(Beginning of Data listing)

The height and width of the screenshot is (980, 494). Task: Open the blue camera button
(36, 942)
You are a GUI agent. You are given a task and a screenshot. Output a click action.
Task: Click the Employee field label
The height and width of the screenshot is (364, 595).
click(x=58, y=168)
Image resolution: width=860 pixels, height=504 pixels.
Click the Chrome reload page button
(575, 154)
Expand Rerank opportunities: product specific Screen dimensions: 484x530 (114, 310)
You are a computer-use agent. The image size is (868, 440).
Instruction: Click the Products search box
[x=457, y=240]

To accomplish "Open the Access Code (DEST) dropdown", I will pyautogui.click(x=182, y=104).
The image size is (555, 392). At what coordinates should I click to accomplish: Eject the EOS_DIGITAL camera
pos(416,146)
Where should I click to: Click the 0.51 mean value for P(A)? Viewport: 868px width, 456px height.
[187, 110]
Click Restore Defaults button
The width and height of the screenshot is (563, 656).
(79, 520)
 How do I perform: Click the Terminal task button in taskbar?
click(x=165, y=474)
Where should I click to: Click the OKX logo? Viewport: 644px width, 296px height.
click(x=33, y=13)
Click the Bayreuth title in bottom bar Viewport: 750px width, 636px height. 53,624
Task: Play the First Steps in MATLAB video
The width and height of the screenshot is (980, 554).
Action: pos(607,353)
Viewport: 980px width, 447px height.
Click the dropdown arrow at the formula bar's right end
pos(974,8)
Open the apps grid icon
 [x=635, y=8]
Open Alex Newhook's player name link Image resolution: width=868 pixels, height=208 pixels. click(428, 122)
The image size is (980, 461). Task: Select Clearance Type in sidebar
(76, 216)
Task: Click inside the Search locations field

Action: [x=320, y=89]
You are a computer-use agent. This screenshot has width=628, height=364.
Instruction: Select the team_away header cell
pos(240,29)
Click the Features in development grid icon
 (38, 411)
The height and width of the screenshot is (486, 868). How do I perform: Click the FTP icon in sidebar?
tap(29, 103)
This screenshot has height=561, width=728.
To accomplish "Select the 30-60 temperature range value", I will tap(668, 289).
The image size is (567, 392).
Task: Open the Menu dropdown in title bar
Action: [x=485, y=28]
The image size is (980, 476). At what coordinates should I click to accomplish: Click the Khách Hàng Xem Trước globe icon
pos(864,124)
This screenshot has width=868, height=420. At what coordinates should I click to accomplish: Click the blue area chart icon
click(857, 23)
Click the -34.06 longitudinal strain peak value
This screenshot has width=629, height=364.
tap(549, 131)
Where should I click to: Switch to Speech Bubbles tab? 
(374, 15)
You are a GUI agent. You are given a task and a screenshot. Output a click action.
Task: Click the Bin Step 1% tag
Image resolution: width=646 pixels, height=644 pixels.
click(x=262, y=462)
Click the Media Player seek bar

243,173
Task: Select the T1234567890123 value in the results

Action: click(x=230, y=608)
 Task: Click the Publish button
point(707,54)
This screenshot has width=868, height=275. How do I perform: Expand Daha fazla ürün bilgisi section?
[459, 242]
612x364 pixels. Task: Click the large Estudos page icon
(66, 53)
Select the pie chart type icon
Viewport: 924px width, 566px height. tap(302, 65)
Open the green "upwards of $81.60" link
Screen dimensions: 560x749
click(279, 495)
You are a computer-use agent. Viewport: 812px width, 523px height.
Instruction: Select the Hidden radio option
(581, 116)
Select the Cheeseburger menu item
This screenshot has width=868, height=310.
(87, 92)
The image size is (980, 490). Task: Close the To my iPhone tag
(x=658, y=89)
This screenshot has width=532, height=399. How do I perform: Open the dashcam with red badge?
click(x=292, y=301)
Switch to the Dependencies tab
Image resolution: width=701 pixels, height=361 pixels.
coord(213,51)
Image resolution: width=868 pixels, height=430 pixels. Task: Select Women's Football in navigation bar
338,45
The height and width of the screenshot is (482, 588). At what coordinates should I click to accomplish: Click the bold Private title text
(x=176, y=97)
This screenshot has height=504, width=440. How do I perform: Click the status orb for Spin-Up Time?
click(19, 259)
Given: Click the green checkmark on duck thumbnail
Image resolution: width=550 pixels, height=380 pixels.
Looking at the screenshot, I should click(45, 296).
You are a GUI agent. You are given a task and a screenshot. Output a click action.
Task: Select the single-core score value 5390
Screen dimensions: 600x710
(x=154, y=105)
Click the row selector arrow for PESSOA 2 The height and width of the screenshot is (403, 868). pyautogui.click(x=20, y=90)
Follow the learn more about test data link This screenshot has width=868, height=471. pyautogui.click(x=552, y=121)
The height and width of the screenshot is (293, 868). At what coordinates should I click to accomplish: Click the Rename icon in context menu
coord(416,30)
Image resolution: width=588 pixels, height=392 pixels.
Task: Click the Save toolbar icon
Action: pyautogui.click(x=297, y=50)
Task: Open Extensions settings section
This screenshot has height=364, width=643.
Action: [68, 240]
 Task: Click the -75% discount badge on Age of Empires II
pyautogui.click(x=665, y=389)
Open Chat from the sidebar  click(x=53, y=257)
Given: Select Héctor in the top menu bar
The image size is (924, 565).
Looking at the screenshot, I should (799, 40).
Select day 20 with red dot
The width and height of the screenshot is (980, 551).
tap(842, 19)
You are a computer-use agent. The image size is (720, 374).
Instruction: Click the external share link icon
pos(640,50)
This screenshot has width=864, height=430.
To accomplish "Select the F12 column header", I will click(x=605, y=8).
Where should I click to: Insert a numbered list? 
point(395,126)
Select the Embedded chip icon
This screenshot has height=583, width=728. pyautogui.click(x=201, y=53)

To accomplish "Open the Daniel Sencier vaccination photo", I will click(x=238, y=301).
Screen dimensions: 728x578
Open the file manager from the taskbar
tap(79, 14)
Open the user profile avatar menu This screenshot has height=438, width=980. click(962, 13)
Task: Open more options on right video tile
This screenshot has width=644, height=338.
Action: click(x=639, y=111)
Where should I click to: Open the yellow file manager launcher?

(End of Data listing)

Required work: Reproduce all the records shown above, unchanged.

Exercise output:
The height and width of the screenshot is (980, 494). Task: Open the blue camera button
(36, 942)
You are a GUI agent. You are given a task and a screenshot. Output a click action.
Task: Click the Employee field label
The height and width of the screenshot is (364, 595).
click(x=58, y=168)
Image resolution: width=860 pixels, height=504 pixels.
Click the Chrome reload page button
(575, 154)
Expand Rerank opportunities: product specific Screen dimensions: 484x530 (114, 310)
You are a computer-use agent. The image size is (868, 440).
Instruction: Click the Products search box
[x=457, y=240]

To accomplish "Open the Access Code (DEST) dropdown", I will pyautogui.click(x=182, y=104).
The image size is (555, 392). At what coordinates should I click to accomplish: Eject the EOS_DIGITAL camera
pos(416,146)
Where should I click to: Click the 0.51 mean value for P(A)? Viewport: 868px width, 456px height.
[187, 110]
Click Restore Defaults button
The width and height of the screenshot is (563, 656).
(79, 520)
 How do I perform: Click the Terminal task button in taskbar?
click(x=165, y=474)
Where should I click to: Click the OKX logo? Viewport: 644px width, 296px height.
click(x=33, y=13)
Click the Bayreuth title in bottom bar Viewport: 750px width, 636px height. 53,624
Task: Play the First Steps in MATLAB video
The width and height of the screenshot is (980, 554).
Action: pos(607,353)
Viewport: 980px width, 447px height.
Click the dropdown arrow at the formula bar's right end
pos(974,8)
Open the apps grid icon
 [x=635, y=8]
Open Alex Newhook's player name link Image resolution: width=868 pixels, height=208 pixels. click(428, 122)
The image size is (980, 461). Task: Select Clearance Type in sidebar
(76, 216)
Task: Click inside the Search locations field

Action: [x=320, y=89]
You are a computer-use agent. This screenshot has width=628, height=364.
Instruction: Select the team_away header cell
pos(240,29)
Click the Features in development grid icon
 (38, 411)
The height and width of the screenshot is (486, 868). How do I perform: Click the FTP icon in sidebar?
tap(29, 103)
This screenshot has height=561, width=728.
To accomplish "Select the 30-60 temperature range value", I will tap(668, 289).
The image size is (567, 392).
Task: Open the Menu dropdown in title bar
Action: [x=485, y=28]
The image size is (980, 476). At what coordinates should I click to accomplish: Click the Khách Hàng Xem Trước globe icon
pos(864,124)
This screenshot has width=868, height=420. At what coordinates should I click to accomplish: Click the blue area chart icon
click(857, 23)
Click the -34.06 longitudinal strain peak value
This screenshot has width=629, height=364.
tap(549, 131)
Where should I click to: Switch to Speech Bubbles tab? 
(374, 15)
You are a GUI agent. You are given a task and a screenshot. Output a click action.
Task: Click the Bin Step 1% tag
Image resolution: width=646 pixels, height=644 pixels.
click(x=262, y=462)
Click the Media Player seek bar

243,173
Task: Select the T1234567890123 value in the results

Action: click(x=230, y=608)
 Task: Click the Publish button
point(707,54)
This screenshot has width=868, height=275. How do I perform: Expand Daha fazla ürün bilgisi section?
[459, 242]
612x364 pixels. Task: Click the large Estudos page icon
(66, 53)
Select the pie chart type icon
Viewport: 924px width, 566px height. tap(302, 65)
Open the green "upwards of $81.60" link
Screen dimensions: 560x749
click(279, 495)
You are a computer-use agent. Viewport: 812px width, 523px height.
Instruction: Select the Hidden radio option
(581, 116)
Select the Cheeseburger menu item
This screenshot has width=868, height=310.
(87, 92)
The image size is (980, 490). Task: Close the To my iPhone tag
(x=658, y=89)
This screenshot has width=532, height=399. How do I perform: Open the dashcam with red badge?
click(x=292, y=301)
Switch to the Dependencies tab
Image resolution: width=701 pixels, height=361 pixels.
coord(213,51)
Image resolution: width=868 pixels, height=430 pixels. Task: Select Women's Football in navigation bar
338,45
The height and width of the screenshot is (482, 588). At what coordinates should I click to accomplish: Click the bold Private title text
(x=176, y=97)
This screenshot has height=504, width=440. How do I perform: Click the status orb for Spin-Up Time?
click(19, 259)
Given: Click the green checkmark on duck thumbnail
Image resolution: width=550 pixels, height=380 pixels.
Looking at the screenshot, I should click(45, 296).
You are a GUI agent. You are given a task and a screenshot. Output a click action.
Task: Select the single-core score value 5390
Screen dimensions: 600x710
(x=154, y=105)
Click the row selector arrow for PESSOA 2 The height and width of the screenshot is (403, 868). pyautogui.click(x=20, y=90)
Follow the learn more about test data link This screenshot has width=868, height=471. pyautogui.click(x=552, y=121)
The height and width of the screenshot is (293, 868). At what coordinates should I click to accomplish: Click the Rename icon in context menu
coord(416,30)
Image resolution: width=588 pixels, height=392 pixels.
Task: Click the Save toolbar icon
Action: pyautogui.click(x=297, y=50)
Task: Open Extensions settings section
This screenshot has height=364, width=643.
Action: [68, 240]
 Task: Click the -75% discount badge on Age of Empires II
pyautogui.click(x=665, y=389)
Open Chat from the sidebar  click(x=53, y=257)
Given: Select Héctor in the top menu bar
The image size is (924, 565).
Looking at the screenshot, I should (799, 40).
Select day 20 with red dot
The width and height of the screenshot is (980, 551).
tap(842, 19)
You are a computer-use agent. The image size is (720, 374).
Instruction: Click the external share link icon
pos(640,50)
This screenshot has width=864, height=430.
To accomplish "Select the F12 column header", I will click(x=605, y=8).
Where should I click to: Insert a numbered list? 
point(395,126)
Select the Embedded chip icon
This screenshot has height=583, width=728. pyautogui.click(x=201, y=53)

To accomplish "Open the Daniel Sencier vaccination photo", I will click(x=238, y=301).
Screen dimensions: 728x578
Open the file manager from the taskbar
tap(79, 14)
Open the user profile avatar menu This screenshot has height=438, width=980. click(962, 13)
Task: Open more options on right video tile
This screenshot has width=644, height=338.
Action: click(x=639, y=111)
Where should I click to: Open the yellow file manager launcher?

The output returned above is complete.